Town officials, through the Piscataquis County Economic Development Council, applied for a nearly $80,000 federal energy efficiency block grant to purchase and install the alternative energy sources. A decision on the grant is expected early next month.
“Every year, you look at the same budget figures and there are certain figures you just can’t move, like heating and electricity to different buildings,” Greenville Town Manager John Simko said this week. “So when you look at that same number year after year, you just keep pulling your hair out trying to figure out how can you reduce the budget. When you have a grant opportunity to reduce that, we should jump on it.”
The block grant would provide the town funds to purchase a 10-kilowatt wind generator to power the electrical needs of the municipal building, and solar panels for the roof to provide the hot water for the building’s heating system.
Mike Starn, Maine Municipal Association’s communications director, said Tuesday there’s a lot of interest in alternative energy by town and city officials throughout the state. “I think in the next year or two, you’re going to see quite a few of these type projects.”
Government has a responsibility to lead, Starn said.

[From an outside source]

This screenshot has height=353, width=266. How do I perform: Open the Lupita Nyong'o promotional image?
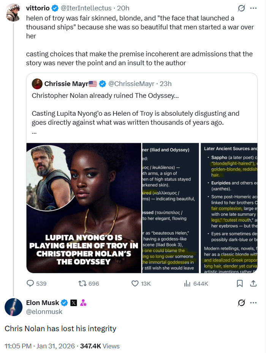tap(84, 208)
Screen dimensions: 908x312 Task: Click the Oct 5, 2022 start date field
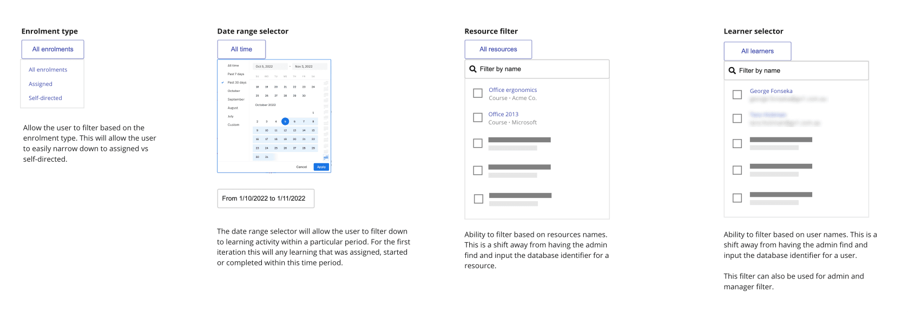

The federal government has made it clear that President Obama and his administration are very interested in alternative energy possibilities, he said. The state also has embraced those possibilities. He said this tells him that government at every level is very interested in being part of a solution to reducing this country’s dependence on fossil fuel.
“John has been a vocal person among town managers of being very interested in kind of a futuristic view of what town government can do, so it doesn’t surprise me at all that he’s trying to be creative and kind of ahead of the pack in terms of moving in this direction,” Starn said.
If the grant were approved, the changeover would save the town about $5,000 annually in electricity costs, according to Ken Woodbury Jr. of the Piscataquis County Economic Development Council. Woodbury, who wrote the grant, said the town would have to provide a 10 percent match.
Because the grant opportunity came after the annual town meeting, the local $7,000 match was not budgeted, according to Simko. To find the funds, Simko sought and received a $3,500 grant from Plum Creek Timber Co., which owns land in the Moosehead Lake region. He said he believed the other half of the local match could be made up through the energy savings that would result from the project.